Regarding the above error, I investigated a little bit more at it seems there is an open issue on torch to solve this problem, introduced in the 2.8 version. Basically, every time we use aot_autograd, we can only do backprop once. This basically means that we can not train and, at the same time, use automatic differentiation (like in pinns).
I think the best way now is to wait that this issue is solved in Torch, possibly with the new release. I would still compile if the torch version is < 2.8. In case torch > 2.8, what I would do is to disable compilation in every solver inheriting from PINNInterface. @GiovanniCanali @FilippoOlivo What do you think?

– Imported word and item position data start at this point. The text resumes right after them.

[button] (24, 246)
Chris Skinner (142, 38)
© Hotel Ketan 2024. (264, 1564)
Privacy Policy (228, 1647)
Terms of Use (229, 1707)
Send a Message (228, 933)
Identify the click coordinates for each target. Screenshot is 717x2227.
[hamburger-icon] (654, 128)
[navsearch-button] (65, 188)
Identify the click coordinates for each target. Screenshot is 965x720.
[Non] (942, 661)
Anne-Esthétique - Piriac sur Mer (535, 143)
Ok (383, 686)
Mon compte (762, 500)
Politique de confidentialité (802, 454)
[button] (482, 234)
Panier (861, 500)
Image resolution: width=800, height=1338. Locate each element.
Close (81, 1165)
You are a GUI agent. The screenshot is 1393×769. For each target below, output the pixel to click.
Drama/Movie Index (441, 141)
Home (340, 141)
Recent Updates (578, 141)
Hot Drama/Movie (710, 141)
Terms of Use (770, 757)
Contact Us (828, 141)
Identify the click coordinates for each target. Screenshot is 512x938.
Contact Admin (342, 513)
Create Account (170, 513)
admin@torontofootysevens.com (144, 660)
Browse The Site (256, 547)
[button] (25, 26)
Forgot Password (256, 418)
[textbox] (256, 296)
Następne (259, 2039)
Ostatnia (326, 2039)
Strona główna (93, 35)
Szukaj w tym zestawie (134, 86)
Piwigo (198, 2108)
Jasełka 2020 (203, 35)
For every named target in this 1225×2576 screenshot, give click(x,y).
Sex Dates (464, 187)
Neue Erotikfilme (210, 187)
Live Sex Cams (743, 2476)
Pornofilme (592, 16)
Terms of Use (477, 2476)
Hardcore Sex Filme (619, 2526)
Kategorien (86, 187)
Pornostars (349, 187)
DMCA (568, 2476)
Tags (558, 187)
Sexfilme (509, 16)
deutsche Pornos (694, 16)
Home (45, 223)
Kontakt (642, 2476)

Hi @dario-coscia, Thank you for looking into this issue further. The linked issue has been open since January 2023 and doesn’t seem to be actively maintained.
I’m a bit perplexed, though, since compilation works with PyTorch 2.7.x, which was released after the reported issue. This makes me unsure whether the linked issue is actually the root cause, so I’ll investigate further.
In the meantime, let’s disable compilation for PyTorch > 2.8 as a temporary workaround.
@dario-coscia Since #626 was a temporary fix, I would not mark the issue as closed.